By Scott Snyder, James Tynion IV, Tim Seeley, Raw Fawkes, Ian Bertram, John Layman & Dave Stewart
Gotham takes the week off as this issue focuses mainly on Batgirl’s endless tirade to prove her father’s innocence. Tim Seeley does the scripting this week with consulting from Ray Fawkes and John Layman as Batgirl falls deeper into her delusions. She’s chasing any lead she can find and beating it for information, but isn’t that usually someone else shtick? (Who knew you could see a smile through a red hood?)
Seeley scripts a great story that draws the reader back into the struggles Barbara Gordon/Batgirl has been dealing with in relation to her father’s incarceration. She’s a loose cannon, blinded by fury, and a familiar face comes around this issue to remind her of that. We’re reminded of various side stories taking place in this series and given some great background to certain characters. The dialogue between characters is spot on, even priceless at times (a certain game show host goes on a wonderful rant).
Ian Bertram and Dave Stewart are on art duties this time around and…Wow! Bertram’s sketch approach separates this issue from previous ones as Stewart brings each panel to life with great color schemes. The faces of each character is intensified by Bertram’s detail, villains are made even more vile, and the heroes more angry (a certain red-head is very angry). A scene featuring a “dreamlike” version of Batman showcases both of these artists so well, the gruesome detail of the bat covered in black and violet really shows the warped images that may come from a child’s mind in such a situation. Another great scene shows a mad villain crashing through the doorway with a look of insanity on her face (she has quite a few cringe worthy scenes). The depiction of characters this week goes for a more cartoon approach rather than the more realistic we’ve seen in previous issues, and it works! Characters are detailed but also obscene, they’re ugly while beautiful (that makes sense right?) and each panel is a lot of fun.

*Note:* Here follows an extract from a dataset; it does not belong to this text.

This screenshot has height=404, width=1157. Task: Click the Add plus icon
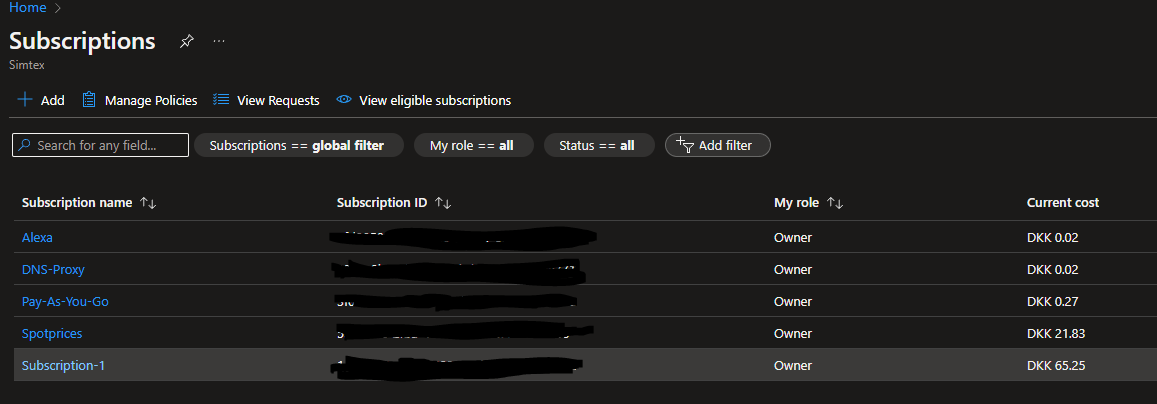pos(25,100)
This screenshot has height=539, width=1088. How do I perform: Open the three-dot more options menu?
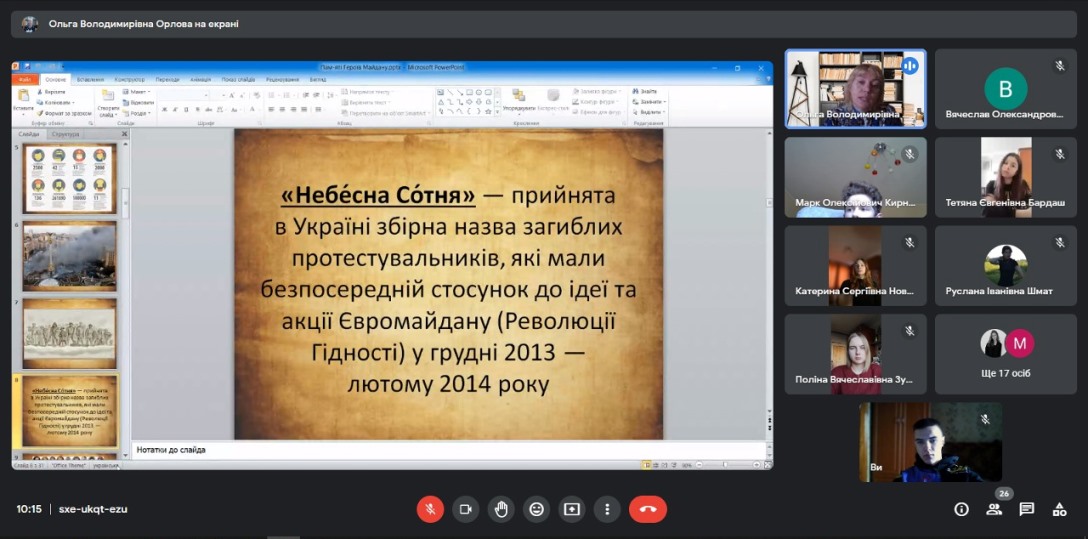tap(607, 509)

Seeley scripts a great issue from the story by Scott Snyder and James Tynion IV and is only pushed to greater heights by the artwork of Ian Bertram and Dave Stewart. The beginning scene tying up with the ending is a proper call back to the events in earlier issues, but does well to not disrupt Batgirl’s story taking place. This time around Batman Eternal hits a high note, it rips doors from their hinges, and throws scorpions (really…scorpions!) with a story that brings the funny and action all wrapped into a wonderfully drawn comic.